Years before he would become America’s celebrated leading man, Robert Redford made an unusual decision, by moving away from Los Angeles just as his acting career was showing promise. He decamped to an arrestingly beautiful but remote canyon in Utah, where he bought two acres of land from a sheepherder for $500.
While other aspiring actors congregated on the coasts, in New York or Hollywood, Mr. Redford, in his mid-20s, built a home so isolated that for many months of the year, deep snowpack made it inaccessible by car.
Mr. Redford, 89, died on that property on Tuesday, in the canyon north of Provo that he adored.
“He loved the beauty of the place, and it fired his creativity,” said Stephen Minton, a neonatal doctor who lives near Mr. Redford’s Utah home and was his friend for 45 years. “He wasn’t a movie star to us. He was a neighbor. He was Bob.”
Over the decades, Mr.
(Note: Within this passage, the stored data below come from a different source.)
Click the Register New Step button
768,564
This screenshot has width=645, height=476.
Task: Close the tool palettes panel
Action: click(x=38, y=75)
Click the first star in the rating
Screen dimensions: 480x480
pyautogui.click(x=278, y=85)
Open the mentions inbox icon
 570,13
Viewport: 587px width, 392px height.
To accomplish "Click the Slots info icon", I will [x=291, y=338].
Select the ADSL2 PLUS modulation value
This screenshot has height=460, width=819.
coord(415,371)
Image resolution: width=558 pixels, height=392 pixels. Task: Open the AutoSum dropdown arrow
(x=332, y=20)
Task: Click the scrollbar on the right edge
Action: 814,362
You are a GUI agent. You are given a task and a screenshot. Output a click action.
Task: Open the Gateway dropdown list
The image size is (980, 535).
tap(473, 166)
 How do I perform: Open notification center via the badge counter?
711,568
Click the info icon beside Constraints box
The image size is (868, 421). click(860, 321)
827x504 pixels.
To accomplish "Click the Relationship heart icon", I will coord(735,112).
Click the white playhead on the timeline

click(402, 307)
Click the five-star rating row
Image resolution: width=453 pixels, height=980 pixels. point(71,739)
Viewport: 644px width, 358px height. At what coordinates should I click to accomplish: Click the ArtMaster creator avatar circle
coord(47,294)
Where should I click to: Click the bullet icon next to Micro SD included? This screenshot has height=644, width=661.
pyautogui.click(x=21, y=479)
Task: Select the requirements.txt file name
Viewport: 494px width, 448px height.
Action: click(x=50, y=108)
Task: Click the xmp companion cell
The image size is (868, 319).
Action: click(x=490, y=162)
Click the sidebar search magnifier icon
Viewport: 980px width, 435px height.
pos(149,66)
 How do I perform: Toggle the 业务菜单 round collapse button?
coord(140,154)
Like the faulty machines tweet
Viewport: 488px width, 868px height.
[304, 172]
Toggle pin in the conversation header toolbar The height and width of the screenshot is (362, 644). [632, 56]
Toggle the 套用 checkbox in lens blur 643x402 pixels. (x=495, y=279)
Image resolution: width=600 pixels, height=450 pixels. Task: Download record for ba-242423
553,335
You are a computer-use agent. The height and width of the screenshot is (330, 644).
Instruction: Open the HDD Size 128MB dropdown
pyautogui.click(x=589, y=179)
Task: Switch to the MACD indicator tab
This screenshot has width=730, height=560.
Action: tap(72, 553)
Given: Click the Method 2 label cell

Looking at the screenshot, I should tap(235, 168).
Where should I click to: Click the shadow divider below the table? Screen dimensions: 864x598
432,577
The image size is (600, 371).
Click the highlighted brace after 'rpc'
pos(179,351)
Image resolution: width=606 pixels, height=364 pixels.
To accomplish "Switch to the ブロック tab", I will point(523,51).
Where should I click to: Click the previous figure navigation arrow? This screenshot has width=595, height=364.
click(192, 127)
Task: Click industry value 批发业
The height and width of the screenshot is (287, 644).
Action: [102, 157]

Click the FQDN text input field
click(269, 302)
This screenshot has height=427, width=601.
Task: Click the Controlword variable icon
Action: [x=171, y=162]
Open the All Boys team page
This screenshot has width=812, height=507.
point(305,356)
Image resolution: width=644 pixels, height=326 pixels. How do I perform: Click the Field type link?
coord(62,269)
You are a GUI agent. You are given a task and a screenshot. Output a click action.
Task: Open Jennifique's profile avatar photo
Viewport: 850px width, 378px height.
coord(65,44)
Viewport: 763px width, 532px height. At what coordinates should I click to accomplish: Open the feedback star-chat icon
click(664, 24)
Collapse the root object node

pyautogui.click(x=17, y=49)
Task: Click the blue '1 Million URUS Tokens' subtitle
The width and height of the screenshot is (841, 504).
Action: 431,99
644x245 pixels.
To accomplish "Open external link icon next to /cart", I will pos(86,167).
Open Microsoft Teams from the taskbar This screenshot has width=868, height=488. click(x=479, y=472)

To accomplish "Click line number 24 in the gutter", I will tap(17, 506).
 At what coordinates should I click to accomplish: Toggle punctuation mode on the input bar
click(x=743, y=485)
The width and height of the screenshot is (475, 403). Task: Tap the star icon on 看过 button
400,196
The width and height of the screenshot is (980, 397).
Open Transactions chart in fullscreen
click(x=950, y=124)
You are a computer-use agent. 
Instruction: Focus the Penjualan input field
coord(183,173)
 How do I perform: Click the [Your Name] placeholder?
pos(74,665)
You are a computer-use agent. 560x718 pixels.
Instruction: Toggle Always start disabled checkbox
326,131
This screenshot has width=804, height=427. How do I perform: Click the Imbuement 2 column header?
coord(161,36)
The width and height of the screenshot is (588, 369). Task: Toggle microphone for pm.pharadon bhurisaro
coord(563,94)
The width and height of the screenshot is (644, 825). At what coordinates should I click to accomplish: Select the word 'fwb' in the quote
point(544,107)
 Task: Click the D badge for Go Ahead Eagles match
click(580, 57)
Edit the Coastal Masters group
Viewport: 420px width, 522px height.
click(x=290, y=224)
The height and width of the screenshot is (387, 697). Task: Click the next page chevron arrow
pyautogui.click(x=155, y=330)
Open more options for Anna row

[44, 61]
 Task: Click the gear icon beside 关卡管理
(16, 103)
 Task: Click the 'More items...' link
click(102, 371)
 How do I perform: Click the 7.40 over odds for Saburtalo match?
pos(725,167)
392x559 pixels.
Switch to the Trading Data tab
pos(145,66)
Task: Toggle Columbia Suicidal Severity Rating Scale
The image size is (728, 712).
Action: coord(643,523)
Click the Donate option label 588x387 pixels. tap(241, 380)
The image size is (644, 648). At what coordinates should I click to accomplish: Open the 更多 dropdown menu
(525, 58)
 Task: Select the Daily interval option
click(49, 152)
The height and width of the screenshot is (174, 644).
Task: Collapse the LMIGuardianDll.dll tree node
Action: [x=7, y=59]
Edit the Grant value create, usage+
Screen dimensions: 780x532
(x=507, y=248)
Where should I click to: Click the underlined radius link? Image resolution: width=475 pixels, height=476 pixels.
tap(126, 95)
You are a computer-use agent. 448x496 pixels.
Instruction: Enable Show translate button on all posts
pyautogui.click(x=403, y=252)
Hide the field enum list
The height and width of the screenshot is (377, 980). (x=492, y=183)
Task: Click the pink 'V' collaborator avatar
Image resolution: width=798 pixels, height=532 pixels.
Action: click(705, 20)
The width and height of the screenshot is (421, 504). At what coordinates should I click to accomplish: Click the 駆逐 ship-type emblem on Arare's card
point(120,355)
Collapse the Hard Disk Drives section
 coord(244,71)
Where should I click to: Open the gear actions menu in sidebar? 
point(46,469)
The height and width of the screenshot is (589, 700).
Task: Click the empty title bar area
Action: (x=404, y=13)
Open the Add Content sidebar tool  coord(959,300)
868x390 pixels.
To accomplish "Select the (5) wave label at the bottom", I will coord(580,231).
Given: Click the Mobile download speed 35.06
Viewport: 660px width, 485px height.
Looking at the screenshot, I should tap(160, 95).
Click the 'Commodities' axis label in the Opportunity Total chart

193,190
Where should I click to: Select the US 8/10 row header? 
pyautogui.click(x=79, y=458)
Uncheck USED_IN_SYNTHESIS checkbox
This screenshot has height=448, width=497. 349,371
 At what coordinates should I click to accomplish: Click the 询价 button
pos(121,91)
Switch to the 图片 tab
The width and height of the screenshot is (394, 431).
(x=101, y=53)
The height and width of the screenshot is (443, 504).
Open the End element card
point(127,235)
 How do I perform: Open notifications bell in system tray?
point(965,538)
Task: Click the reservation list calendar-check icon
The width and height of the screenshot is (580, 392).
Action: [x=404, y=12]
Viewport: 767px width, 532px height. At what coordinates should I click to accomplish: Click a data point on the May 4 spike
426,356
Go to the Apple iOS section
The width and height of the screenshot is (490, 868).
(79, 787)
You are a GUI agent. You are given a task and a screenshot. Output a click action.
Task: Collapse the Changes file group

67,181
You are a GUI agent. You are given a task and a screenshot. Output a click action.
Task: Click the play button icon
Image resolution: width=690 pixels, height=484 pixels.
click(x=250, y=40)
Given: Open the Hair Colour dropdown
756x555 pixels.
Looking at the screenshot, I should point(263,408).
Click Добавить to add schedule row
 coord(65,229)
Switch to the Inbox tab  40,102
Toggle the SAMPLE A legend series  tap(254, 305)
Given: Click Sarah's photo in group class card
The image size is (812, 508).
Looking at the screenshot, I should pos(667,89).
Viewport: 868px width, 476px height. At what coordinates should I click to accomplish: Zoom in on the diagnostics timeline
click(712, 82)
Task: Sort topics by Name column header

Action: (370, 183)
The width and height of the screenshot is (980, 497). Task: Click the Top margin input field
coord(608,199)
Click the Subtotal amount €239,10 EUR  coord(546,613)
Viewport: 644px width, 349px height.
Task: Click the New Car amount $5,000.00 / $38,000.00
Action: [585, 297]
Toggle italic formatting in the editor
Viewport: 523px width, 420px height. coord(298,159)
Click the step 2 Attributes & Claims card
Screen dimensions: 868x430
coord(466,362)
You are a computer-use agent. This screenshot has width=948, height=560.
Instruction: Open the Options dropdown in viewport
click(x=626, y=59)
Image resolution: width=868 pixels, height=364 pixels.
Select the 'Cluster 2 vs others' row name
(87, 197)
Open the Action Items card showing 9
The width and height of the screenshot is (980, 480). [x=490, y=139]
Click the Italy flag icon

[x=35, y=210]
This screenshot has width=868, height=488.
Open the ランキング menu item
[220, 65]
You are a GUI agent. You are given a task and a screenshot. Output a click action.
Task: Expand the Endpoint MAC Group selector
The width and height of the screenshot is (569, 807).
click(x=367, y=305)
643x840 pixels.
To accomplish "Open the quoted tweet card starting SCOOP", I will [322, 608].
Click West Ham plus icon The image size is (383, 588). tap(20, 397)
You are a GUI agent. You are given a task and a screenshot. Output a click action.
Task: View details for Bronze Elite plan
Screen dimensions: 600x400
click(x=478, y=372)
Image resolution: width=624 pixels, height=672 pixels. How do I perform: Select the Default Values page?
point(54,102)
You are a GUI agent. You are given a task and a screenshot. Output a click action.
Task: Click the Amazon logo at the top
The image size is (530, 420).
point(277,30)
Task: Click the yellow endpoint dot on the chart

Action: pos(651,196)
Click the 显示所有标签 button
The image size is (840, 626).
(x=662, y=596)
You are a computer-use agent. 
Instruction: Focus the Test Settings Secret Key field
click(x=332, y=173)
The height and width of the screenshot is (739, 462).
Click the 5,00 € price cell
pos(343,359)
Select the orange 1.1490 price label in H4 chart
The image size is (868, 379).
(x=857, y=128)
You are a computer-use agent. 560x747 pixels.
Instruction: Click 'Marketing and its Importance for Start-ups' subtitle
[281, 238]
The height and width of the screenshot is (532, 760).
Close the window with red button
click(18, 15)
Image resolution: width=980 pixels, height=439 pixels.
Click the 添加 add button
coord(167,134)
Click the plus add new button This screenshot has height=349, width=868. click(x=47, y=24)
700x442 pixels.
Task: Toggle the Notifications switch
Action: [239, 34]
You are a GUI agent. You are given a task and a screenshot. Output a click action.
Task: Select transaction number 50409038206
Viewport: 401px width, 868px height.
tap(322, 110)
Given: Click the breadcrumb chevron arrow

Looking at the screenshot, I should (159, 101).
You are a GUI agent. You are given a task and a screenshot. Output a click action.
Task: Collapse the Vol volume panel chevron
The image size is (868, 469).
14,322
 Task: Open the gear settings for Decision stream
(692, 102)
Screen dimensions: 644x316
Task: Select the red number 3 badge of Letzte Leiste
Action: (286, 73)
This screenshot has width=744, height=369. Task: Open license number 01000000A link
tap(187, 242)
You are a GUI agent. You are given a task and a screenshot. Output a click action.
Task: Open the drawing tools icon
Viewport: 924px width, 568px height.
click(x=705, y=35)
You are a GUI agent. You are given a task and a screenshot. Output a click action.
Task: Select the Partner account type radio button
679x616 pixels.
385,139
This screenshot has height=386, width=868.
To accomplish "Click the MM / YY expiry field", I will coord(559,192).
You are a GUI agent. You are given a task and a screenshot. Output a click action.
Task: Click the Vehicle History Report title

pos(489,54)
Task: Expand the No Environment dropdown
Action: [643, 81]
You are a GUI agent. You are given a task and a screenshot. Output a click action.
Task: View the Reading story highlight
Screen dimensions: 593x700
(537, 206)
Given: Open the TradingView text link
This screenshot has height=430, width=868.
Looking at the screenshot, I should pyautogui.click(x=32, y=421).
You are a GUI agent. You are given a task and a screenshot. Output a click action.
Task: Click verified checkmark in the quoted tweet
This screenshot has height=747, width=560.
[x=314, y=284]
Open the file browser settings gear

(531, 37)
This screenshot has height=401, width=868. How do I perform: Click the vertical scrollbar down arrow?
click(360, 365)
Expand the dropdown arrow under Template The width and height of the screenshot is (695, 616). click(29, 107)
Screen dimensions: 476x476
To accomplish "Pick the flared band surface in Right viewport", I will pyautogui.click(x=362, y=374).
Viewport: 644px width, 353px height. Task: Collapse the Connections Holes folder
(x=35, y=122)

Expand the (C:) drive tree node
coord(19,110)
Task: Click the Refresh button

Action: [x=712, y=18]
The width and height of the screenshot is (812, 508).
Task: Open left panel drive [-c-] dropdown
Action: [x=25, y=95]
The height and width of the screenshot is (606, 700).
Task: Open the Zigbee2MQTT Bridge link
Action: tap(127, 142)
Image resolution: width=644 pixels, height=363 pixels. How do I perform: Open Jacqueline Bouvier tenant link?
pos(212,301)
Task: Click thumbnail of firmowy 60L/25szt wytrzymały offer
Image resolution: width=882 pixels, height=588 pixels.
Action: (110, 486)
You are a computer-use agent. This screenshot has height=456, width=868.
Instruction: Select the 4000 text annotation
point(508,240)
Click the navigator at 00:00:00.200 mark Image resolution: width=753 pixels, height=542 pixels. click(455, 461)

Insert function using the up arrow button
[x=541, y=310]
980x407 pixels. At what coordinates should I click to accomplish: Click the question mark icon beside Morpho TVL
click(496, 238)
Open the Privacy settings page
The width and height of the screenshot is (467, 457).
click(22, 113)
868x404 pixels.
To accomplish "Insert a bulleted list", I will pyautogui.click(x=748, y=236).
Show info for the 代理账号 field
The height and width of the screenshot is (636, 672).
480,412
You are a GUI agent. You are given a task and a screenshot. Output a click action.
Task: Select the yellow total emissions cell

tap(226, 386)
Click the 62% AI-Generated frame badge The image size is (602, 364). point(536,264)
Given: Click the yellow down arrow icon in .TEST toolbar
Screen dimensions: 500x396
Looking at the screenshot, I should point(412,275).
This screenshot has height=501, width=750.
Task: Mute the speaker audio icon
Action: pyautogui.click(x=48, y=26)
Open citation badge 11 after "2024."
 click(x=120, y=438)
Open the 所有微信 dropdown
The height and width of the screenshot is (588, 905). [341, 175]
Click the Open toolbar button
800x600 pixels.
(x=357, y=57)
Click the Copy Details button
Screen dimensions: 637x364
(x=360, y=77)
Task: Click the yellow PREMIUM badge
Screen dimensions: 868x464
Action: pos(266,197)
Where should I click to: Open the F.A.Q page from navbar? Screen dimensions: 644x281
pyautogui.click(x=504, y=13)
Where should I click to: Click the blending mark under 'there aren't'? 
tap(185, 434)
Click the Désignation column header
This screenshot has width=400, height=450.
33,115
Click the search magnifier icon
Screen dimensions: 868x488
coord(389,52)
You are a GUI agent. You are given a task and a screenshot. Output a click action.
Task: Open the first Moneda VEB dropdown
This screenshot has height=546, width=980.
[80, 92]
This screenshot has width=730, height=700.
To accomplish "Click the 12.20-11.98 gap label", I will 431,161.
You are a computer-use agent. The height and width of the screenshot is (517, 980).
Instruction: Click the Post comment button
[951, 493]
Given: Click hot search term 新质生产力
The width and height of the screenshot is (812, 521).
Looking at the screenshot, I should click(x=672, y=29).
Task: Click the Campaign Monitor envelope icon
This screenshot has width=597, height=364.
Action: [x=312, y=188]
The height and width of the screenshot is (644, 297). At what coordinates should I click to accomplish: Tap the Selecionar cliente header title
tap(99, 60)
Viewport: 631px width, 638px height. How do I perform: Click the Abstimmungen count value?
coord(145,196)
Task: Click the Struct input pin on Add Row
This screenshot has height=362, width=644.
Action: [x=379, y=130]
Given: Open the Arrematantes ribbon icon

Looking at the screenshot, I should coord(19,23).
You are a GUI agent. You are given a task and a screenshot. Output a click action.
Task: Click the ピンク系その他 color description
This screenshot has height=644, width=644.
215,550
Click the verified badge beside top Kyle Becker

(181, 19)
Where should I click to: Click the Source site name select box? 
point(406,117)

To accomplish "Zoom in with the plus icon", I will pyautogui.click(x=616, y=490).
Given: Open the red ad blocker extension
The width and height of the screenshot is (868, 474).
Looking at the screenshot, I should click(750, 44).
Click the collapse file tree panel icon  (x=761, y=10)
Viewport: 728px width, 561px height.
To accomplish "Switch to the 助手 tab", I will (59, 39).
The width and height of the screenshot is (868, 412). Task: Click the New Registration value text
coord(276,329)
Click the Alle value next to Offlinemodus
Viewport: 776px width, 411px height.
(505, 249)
Redford bought thousands more acres in the canyon, as well as a small ski resort that he named Sundance after his role in the classic 1969 movie “Butch Cassidy and the Sundance Kid.” The resort hosted the first iterations of the Sundance Film Festival, which would grow into an international cinematic juggernaut.
Mr. Redford’s death put a spotlight on the far-reaching consequences of his love for his patch of land, cocooned in aspen, maple and pine forests and framed by the imposing stone peaks of 11,700-foot Mount Timpanogos.